* ABOUT THIS EXERCISE:
Restate, exactly as written, the entries below from the line that holds "Click the search magnifier in Navigation Tree" through the line that holds "The image size is (786, 577).". Pictures are not part of the copy.

*** RAW DATA Section Begins ***

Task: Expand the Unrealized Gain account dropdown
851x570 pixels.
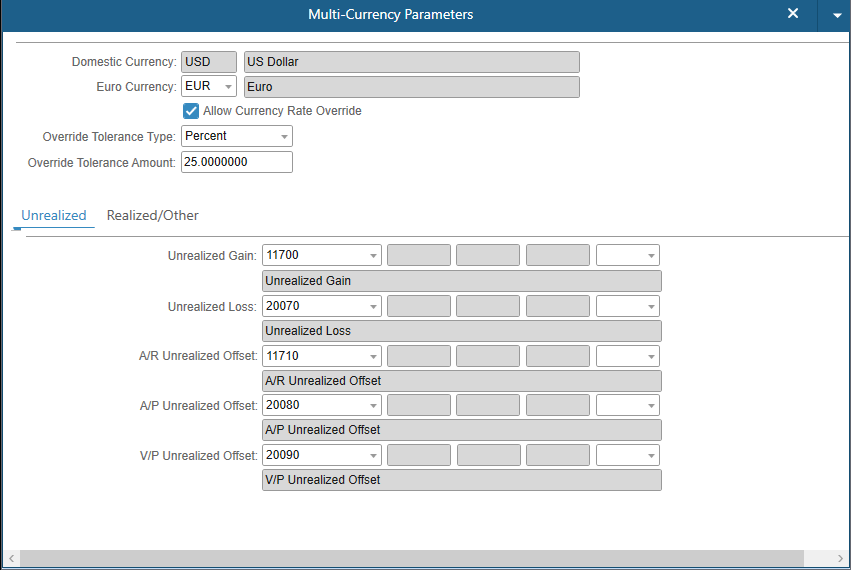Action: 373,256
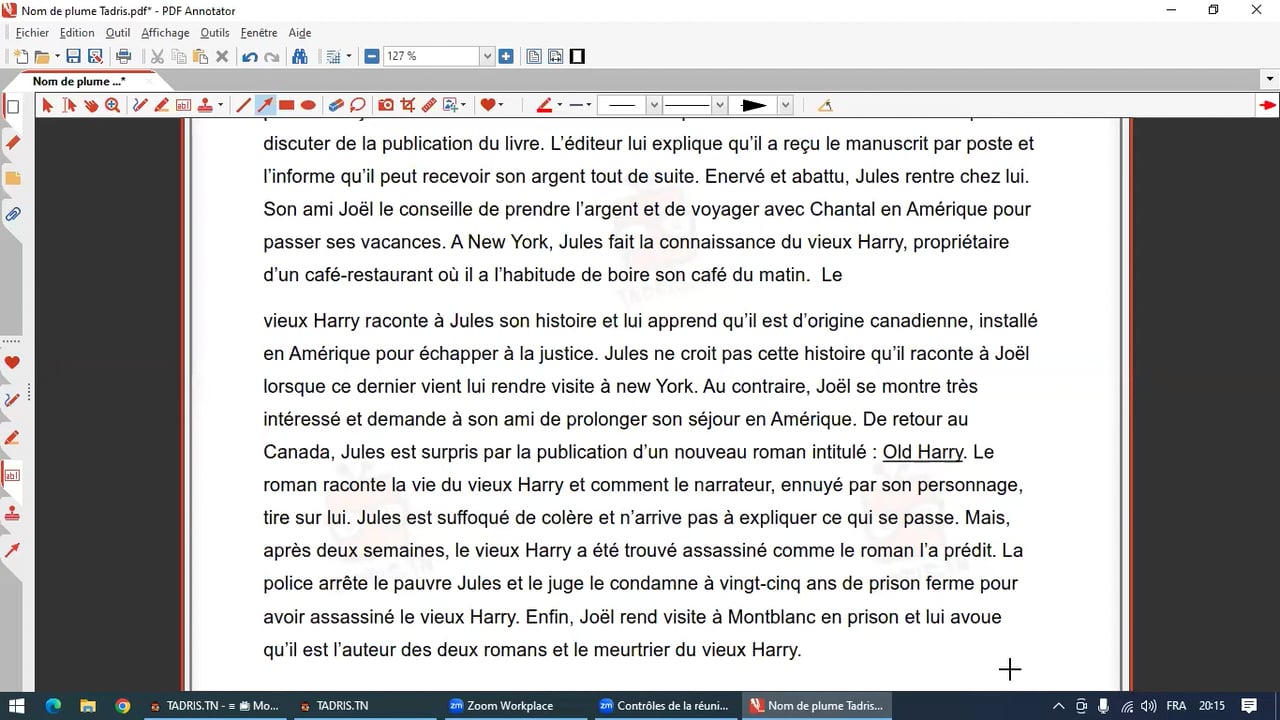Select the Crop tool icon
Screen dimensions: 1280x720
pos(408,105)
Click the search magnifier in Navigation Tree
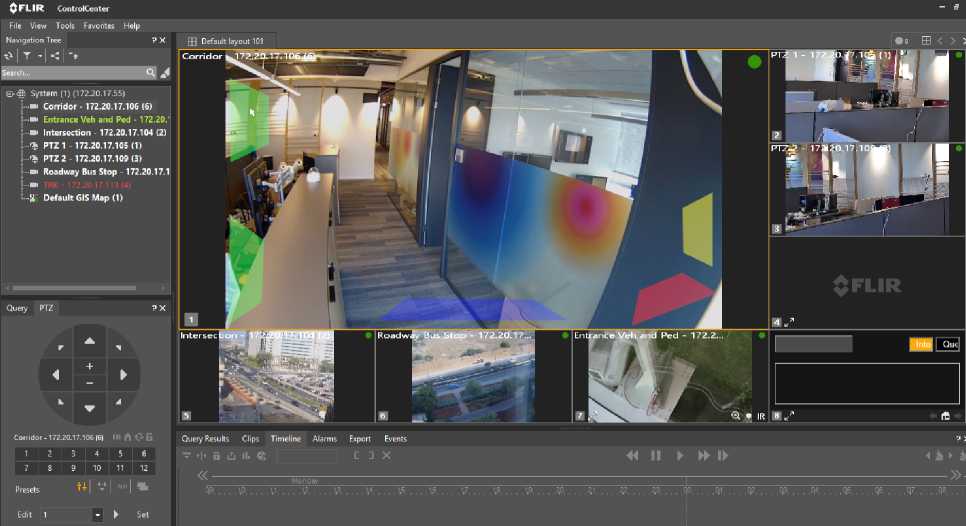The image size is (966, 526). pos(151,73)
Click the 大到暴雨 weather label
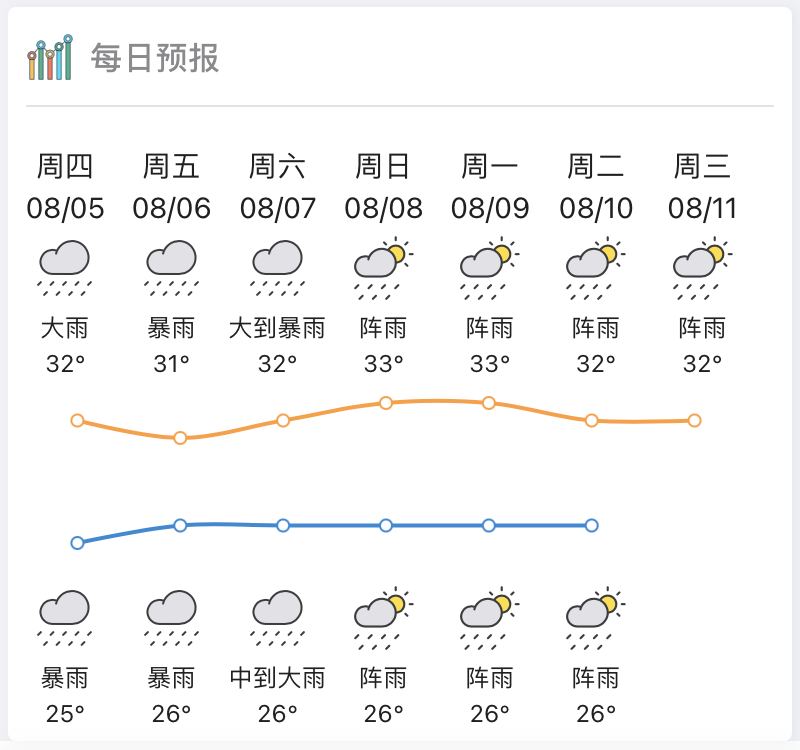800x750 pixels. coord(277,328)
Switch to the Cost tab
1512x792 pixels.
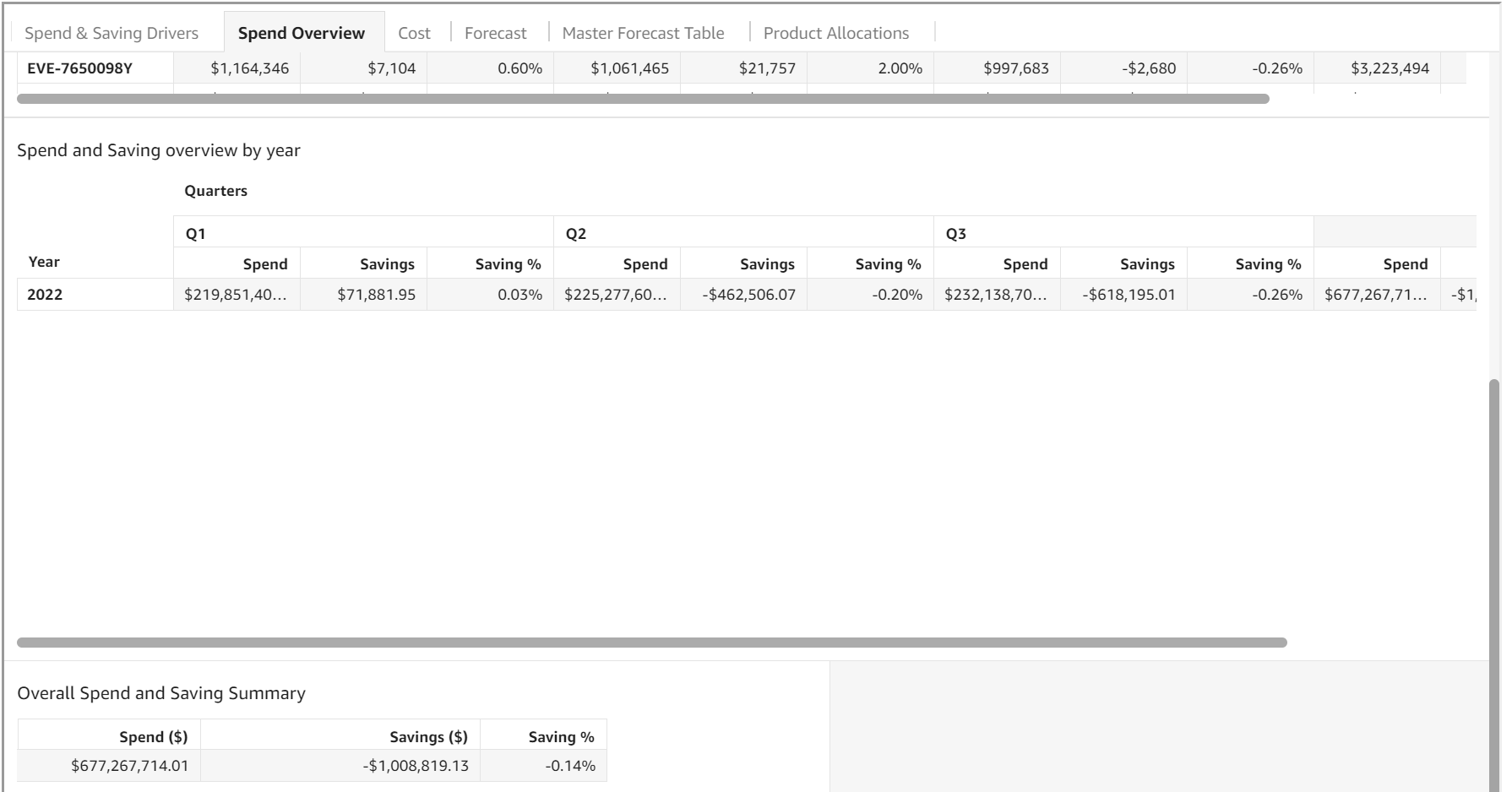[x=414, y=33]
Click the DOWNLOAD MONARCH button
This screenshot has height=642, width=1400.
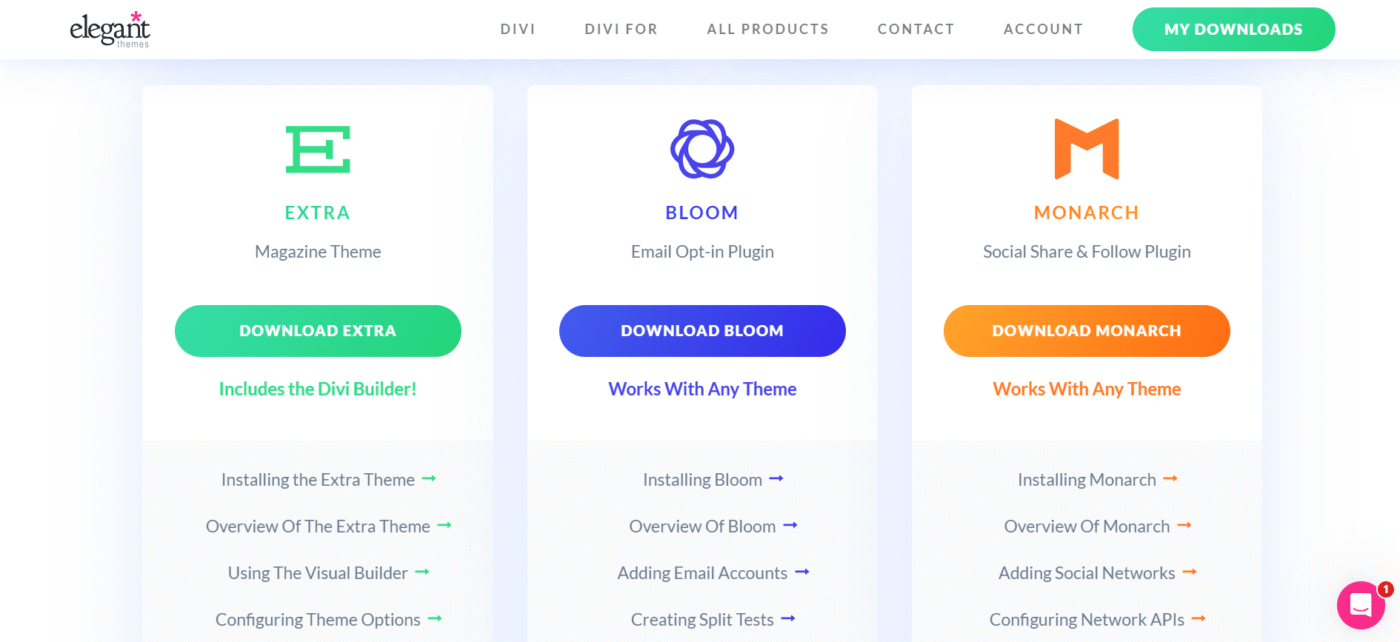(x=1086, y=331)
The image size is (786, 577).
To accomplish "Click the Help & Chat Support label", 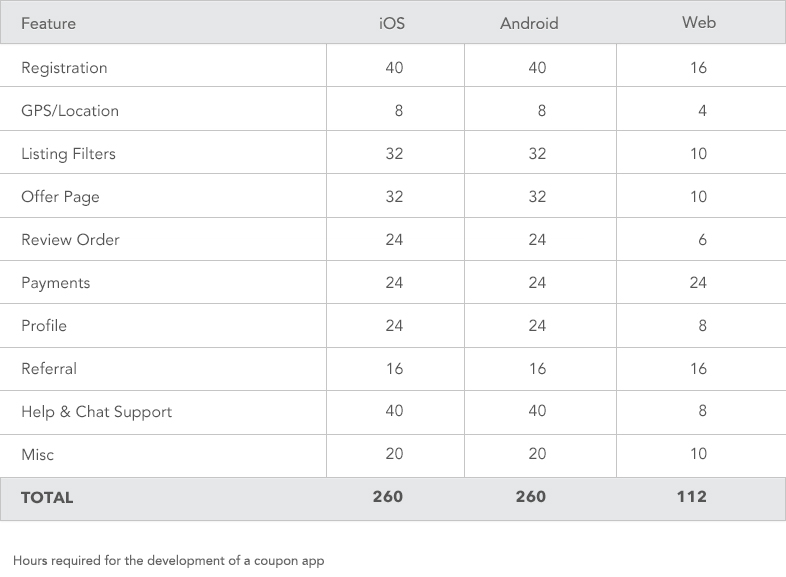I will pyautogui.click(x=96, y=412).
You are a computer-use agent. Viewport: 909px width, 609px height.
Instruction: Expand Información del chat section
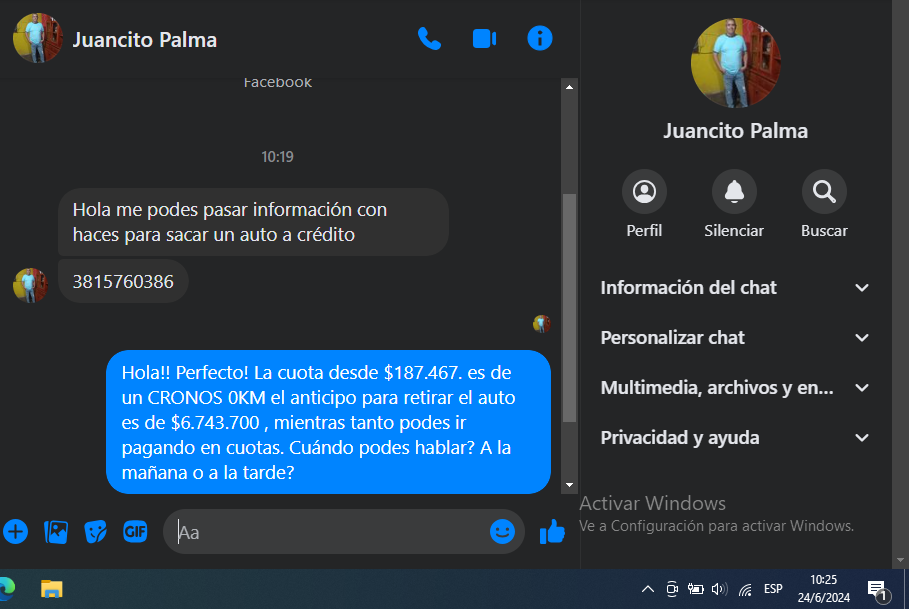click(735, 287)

*** RAW DATA Section Ends ***

* OUTPUT OF THE EXERCISE:
Click the search magnifier in Navigation Tree
The image size is (966, 526). pos(151,73)
Click the 大到暴雨 weather label
800x750 pixels. coord(277,328)
Switch to the Cost tab
1512x792 pixels.
[x=414, y=33]
Click the DOWNLOAD MONARCH button
This screenshot has height=642, width=1400.
(x=1086, y=331)
The image size is (786, 577).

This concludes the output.